TLDR: The research paper introduces a revised treeX algorithm for unsupervised tree instance segmentation in dense forest 3D point clouds. It combines density-based stem detection with region growing for crown delineation, offering improved accuracy and reduced runtime over its predecessor. The algorithm includes parameter presets for ground-based (TLS/PLS) and UAV-borne (ULS) laser scanning data, making it a resource-efficient and interpretable alternative to deep learning, and a valuable tool for generating training data for deep learning models.

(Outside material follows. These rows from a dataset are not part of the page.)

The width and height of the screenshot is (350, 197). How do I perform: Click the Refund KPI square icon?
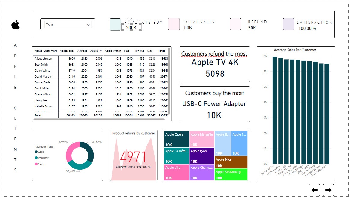(235, 24)
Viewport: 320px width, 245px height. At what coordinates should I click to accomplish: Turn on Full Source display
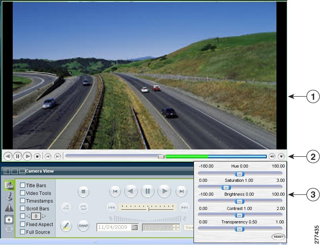(22, 232)
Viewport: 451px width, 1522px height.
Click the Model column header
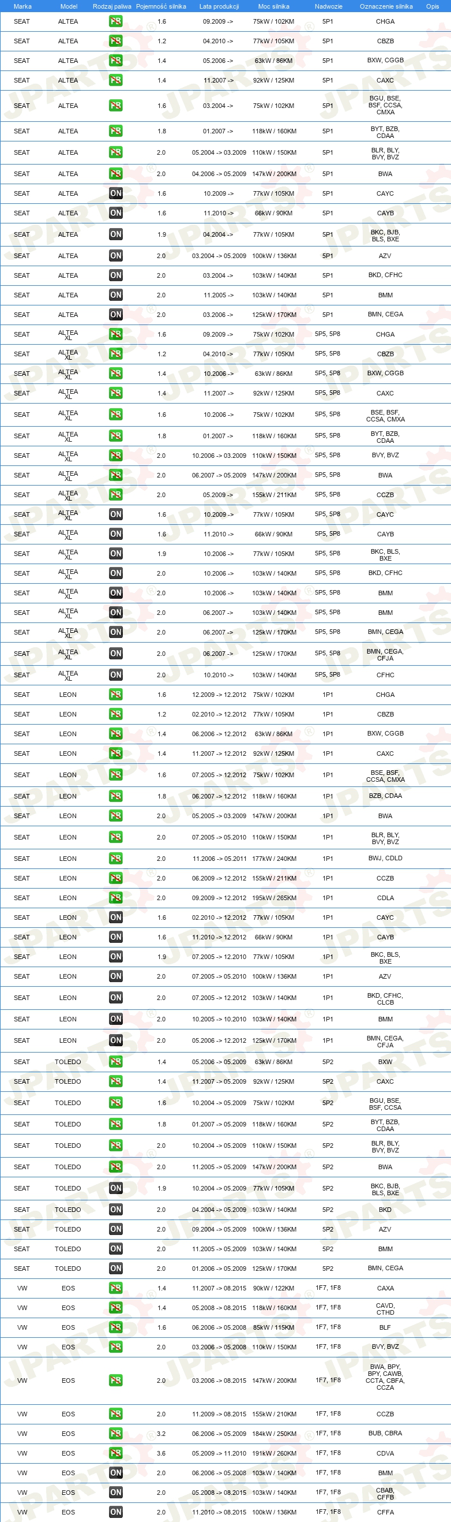pos(69,6)
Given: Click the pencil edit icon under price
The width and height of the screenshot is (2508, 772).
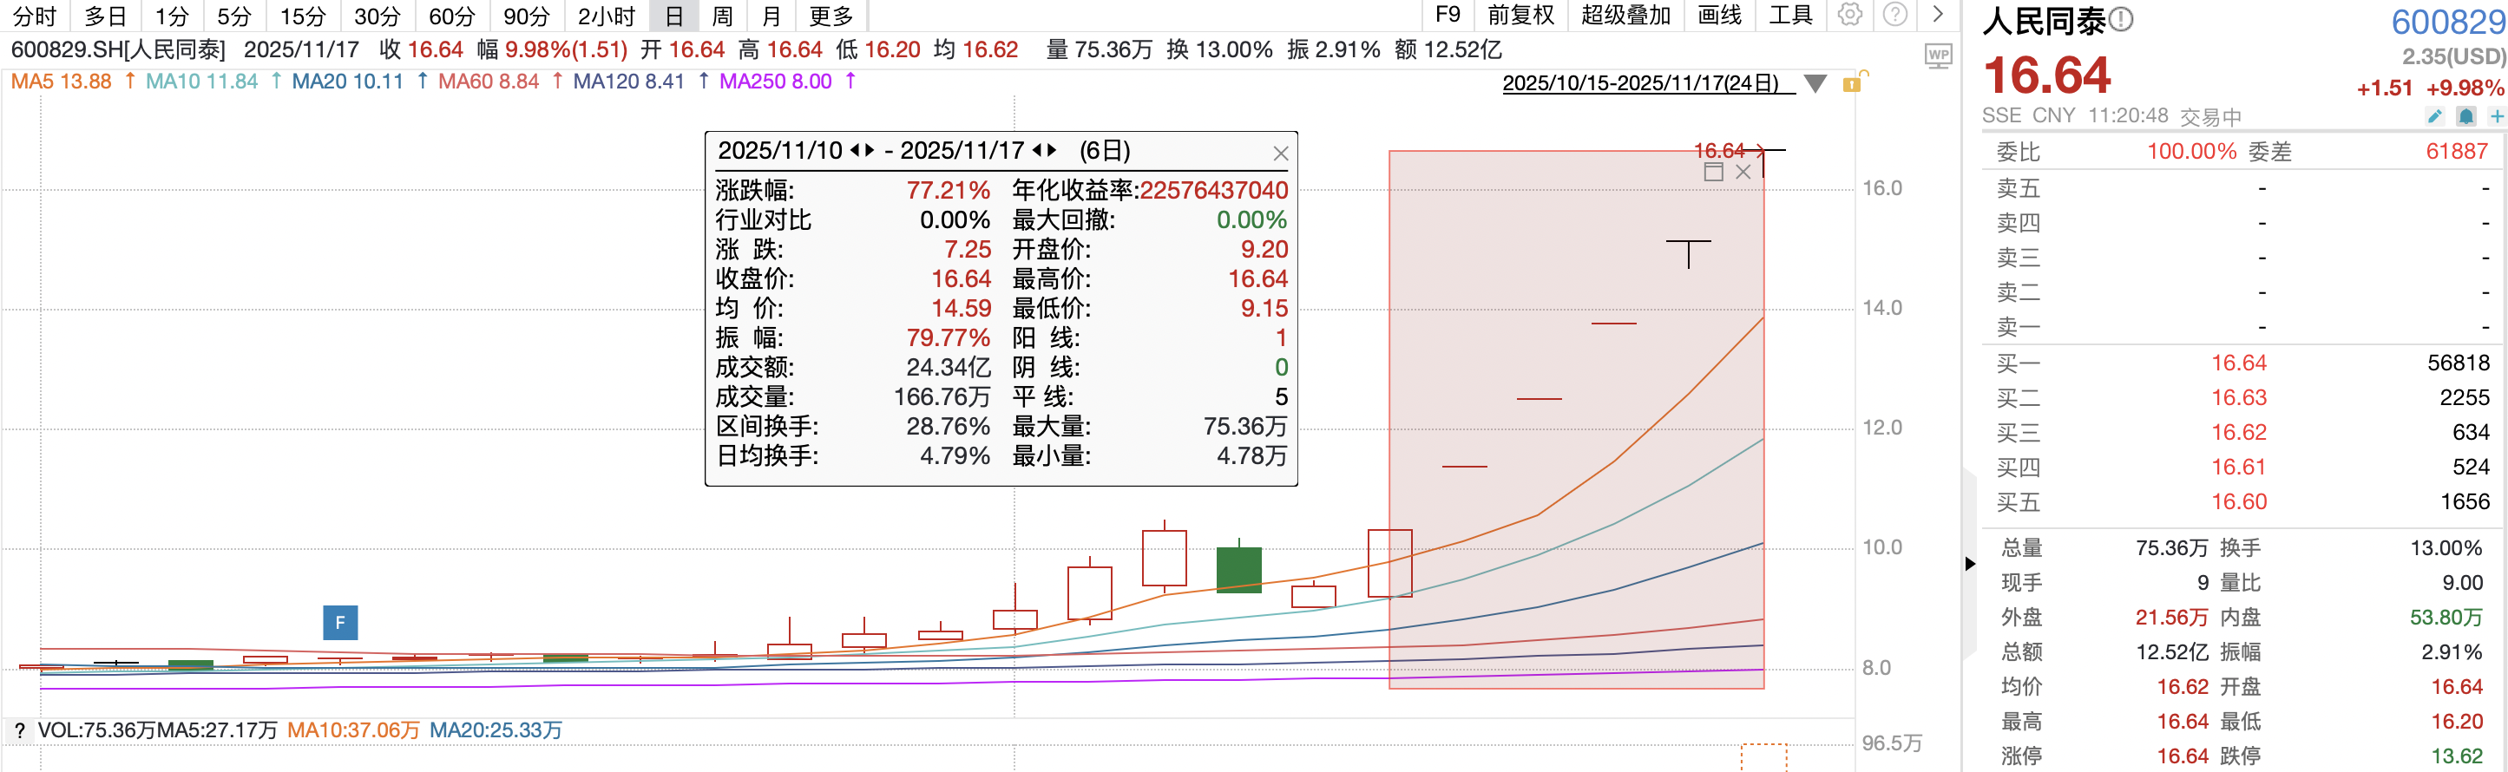Looking at the screenshot, I should 2434,117.
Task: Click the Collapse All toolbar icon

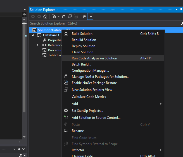Action: tap(70, 17)
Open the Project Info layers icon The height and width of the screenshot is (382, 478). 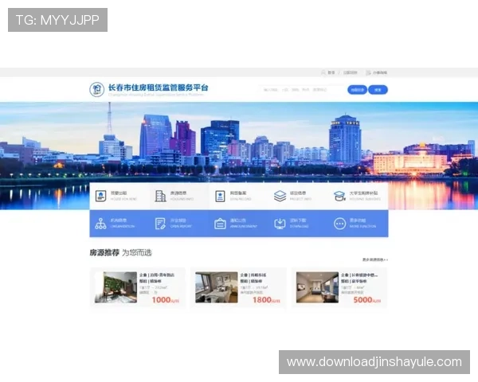[x=280, y=196]
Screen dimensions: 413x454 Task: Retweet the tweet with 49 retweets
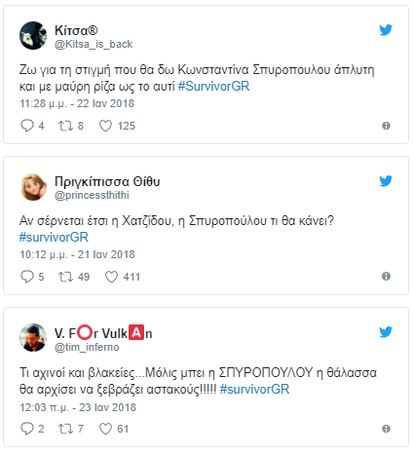click(65, 277)
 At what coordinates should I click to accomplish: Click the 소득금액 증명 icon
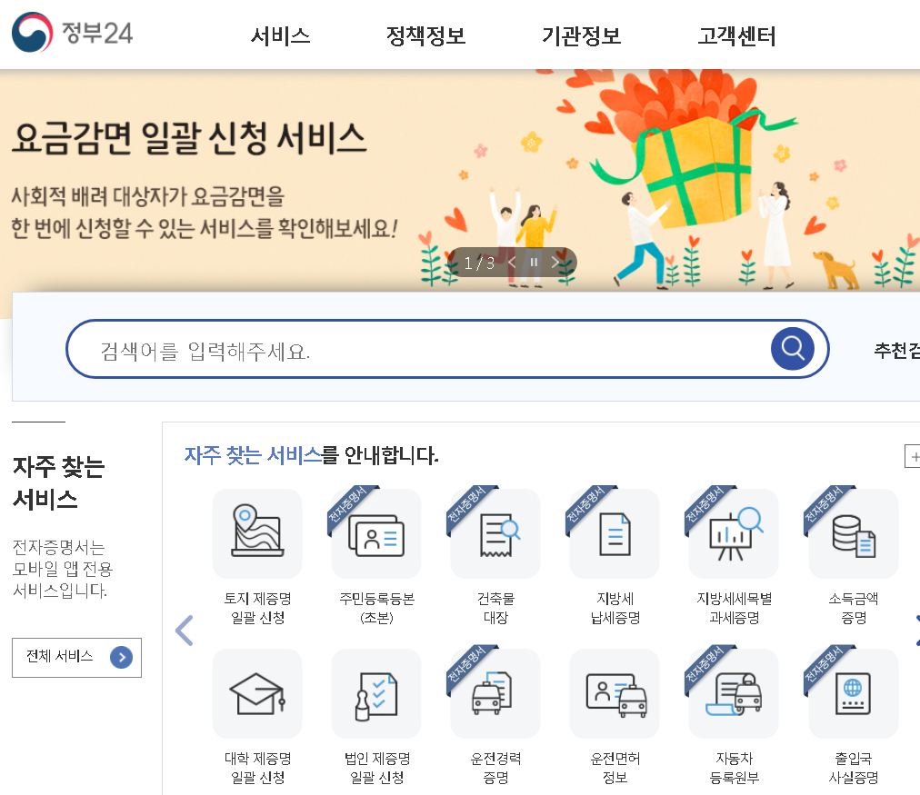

Forests are vital ecosystems, and understanding their structure is crucial for effective management and environmental monitoring. Traditional methods for measuring individual trees can be labor-intensive and time-consuming. Modern laser scanning technologies, which capture detailed 3D point clouds of forest stands, offer a powerful alternative. However, processing this vast amount of 3D data to identify and segment individual trees remains a significant challenge.
Recent advancements have seen the rise of deep learning methods for tree instance segmentation, which can be highly accurate but often demand extensive annotated datasets and substantial computational resources. As a more resource-efficient and interpretable alternative, a revised version of the treeX algorithm has been introduced, offering an unsupervised approach to segment individual trees in dense forest point clouds.
Understanding the treeX Algorithm
The treeX algorithm is designed to take a 3D point cloud (containing xyz-coordinates and optionally reflectance intensity values) and output individual tree instance IDs for each point, along with tree locations and stem diameters at breast height (DBH). The process unfolds in three main stages:
First, a **Digital Terrain Model (DTM) is constructed**. This involves classifying the input point cloud into terrain and non-terrain points using an unsupervised method called cloth simulation filtering (CSF). Once terrain points are identified, a rasterized DTM is created, allowing the algorithm to calculate the height of points relative to the ground.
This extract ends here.